Also bin ich der humanistischen Union beigetreten, einem weltlichen Gutmenschenverein schwätzender Intellektueller, einem Männerclub, in dem Frauen meist schweigen, einer Organisation, in der es auch Antifa-Anhänger gibt, in der auch Maskulinisten ihre Stimme haben, mit einem Wort, einer nicht perfekten Organisation. Der Unterschied ist, dass hier jeder Mensch erst einmal vom Anspruch her als Mensch gesehen wird, wie er nun einmal ist. Deshalb ist diese Organisation vielfältig, politisch nicht festgelegt und nur dem Gewissen des Einzelnen und den Bürgerrechten für alle verpflichtet. Schnelle, ideologische Lösungen wird man hier nicht finden, stattdessen trifft man Menschen mit Ecken und Kanten, muss man sich mit unterschiedlichen, auch skurrilen und bisweilen radikalen Meinungen auseinandersetzen. So kann man lernen, alle Menschen erst einmal zu respektieren, ohne ihre Ansichten teilen zu müssen.

Für die Wahlen in Hessen oder anderswo ist mein Bekenntnis zu einem unideologischen, weltlichen Humanismus völlig bedeutungslos. Wie so oft sind die Schreier gefragt, oder die, die sich an die Macht klammern und den Tiger nur noch an den Ohren festhalten. Mitmenschlichkeit scheint heute keine gangbare Alternative für Deutschland mehr zu sein. Es heißt oft, Geschichte wiederhole sich nicht. Ich bin mir da nicht so sicher. Eine Generation, die die Angst vor Menschenverachtung nicht mehr fühlen kann, die selbst immer auf der Sonnenseite lebte und nicht verfolgt wurde, auch niemanden mehr kennt, der dieses Schicksal erlebte und erlitt, eine solche Generation mag bereit sein, aus Angst um ihren Wohlstand und ihre Sicherheit die Mitmenschlichkeit über Bord zu werfen.

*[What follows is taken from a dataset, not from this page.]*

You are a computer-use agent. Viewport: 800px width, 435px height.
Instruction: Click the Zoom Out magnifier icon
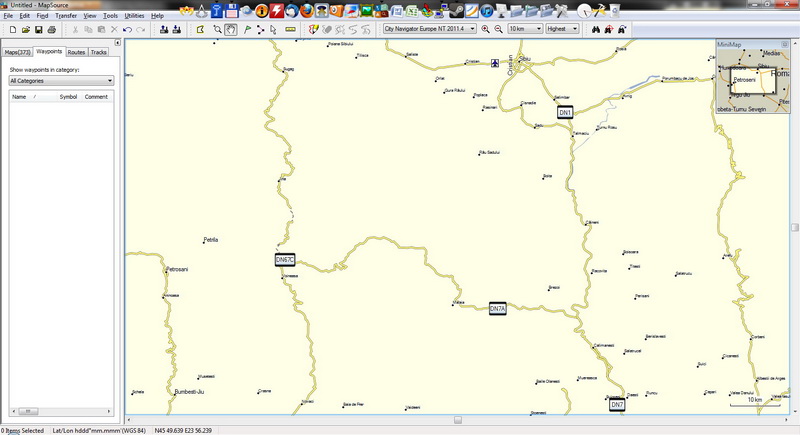coord(498,29)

Eine solche Angstreaktion mag man verstehen und erklären können, tolerieren darf man sie nicht.

]tags Faschismus, Humanismus, Ideologie, Dogmatismus, Gewaltlosigkeit, Mitmenschlichkeit]

Über Jens Bertrams

Jahrgang 1969, Journalist bei www.ohrfunk.de, Fan der Niederlande und der SF-Serie Perry Rhodan.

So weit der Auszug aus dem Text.